Fig. 3: Clustering of host-derived meconium protein trajectories during gestational ageing.
figure 3

a Unsupervised hierarchical clustering of 3,433 meconium proteins with similar trajectories. b Protein trajectories of the six identified clusters. Thicker lines represent the average trajectory for each cluster. c Gene ontology (GO) term enrichment analysis of the proteins in each cluster.

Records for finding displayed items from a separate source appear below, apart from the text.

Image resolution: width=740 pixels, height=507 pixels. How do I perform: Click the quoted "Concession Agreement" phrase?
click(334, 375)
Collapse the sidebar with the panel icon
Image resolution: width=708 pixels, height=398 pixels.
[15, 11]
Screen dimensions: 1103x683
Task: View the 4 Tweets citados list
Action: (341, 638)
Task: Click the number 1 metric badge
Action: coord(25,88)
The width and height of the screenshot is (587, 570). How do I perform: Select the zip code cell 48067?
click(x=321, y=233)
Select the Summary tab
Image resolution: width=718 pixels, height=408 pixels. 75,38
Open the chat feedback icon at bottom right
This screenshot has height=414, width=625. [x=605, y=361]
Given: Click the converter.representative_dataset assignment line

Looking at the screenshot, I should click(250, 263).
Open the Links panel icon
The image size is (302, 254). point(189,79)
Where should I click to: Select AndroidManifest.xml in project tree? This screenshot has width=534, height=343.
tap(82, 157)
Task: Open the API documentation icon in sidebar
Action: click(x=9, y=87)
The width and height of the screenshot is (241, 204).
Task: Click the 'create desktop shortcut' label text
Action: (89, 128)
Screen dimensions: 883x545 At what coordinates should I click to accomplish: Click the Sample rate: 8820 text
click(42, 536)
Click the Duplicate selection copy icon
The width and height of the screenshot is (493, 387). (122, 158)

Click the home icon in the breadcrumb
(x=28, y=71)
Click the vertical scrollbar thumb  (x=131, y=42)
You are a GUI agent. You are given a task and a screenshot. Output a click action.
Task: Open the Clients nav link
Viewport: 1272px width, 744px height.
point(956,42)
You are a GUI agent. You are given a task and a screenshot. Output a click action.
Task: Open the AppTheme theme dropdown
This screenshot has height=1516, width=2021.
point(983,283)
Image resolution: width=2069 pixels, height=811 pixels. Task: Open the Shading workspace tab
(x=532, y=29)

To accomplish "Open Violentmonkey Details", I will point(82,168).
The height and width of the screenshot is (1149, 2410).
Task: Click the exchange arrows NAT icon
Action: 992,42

P-values were calculated using a one-sided hypergeometric test with Benjamini–Hochberg correction.

Meconium, a viscous excrement, can experience delayed passage owing to increased viscosity26. In addition to the physiologically immature motility of the intestine, the reduced water content in the stool of premature babies can contribute to MRI because of increased mucoviscidosis27,52. Mucus, a gel-like material found on mucosal surfaces, predominantly consists of one or more gel-forming mucins, and is considered a potential contributor to MRI53. However, a comprehensive mucin profile of the meconium remains elusive. Our proteomic analysis identified multiple mucins in the first meconium. Specifically, Mucin-1, Mucin-2, Mucin-3A, Mucin-6, and Mucin-7 were grouped in cluster 1, Mucin-5AC and Mucin-16 were in cluster 4, Mucin-4 and Mucin-17 were in cluster 5, while Mucin-5B, Mucin-12, and Mucin-13 were assigned to cluster 6 (Supplementary Table 2). Among them, Mucin-2, primarily synthesized in the small and large intestine, is extensively studied due to its association with intestinal disorders, such as inflammatory bowel diseases, when deficient54,55. To validate our proteome dataset, we employed an enzyme-linked immunosorbent assay (ELISA) tailored for the precise quantification of individual meconium proteins. Our ELISA analysis of initial meconium samples revealed a notable alignment of Mucin-2 levels with proteomic data, a correlation further confirmed across separate cohorts (Supplementary Fig. 3a). These ELISA findings offer valuable insights into the expression pattern of Mucin-2 and its potential relevance in neonates across different gestational ages.

In summary, the meconium of PG infants displayed condensed proteins linked with the ECM, along with a distinct mucin profile characterized by low levels of Mucin-1 and Mucin-2, and elevated levels of Mucin-5AC and Mucin-16 (Supplementary Fig. 3b). These unique meconium profiles are influenced by infant maturity and could potentially play a role in the pathogenesis of serious intestinal disorders commonly observed in newborns during the early postnatal period.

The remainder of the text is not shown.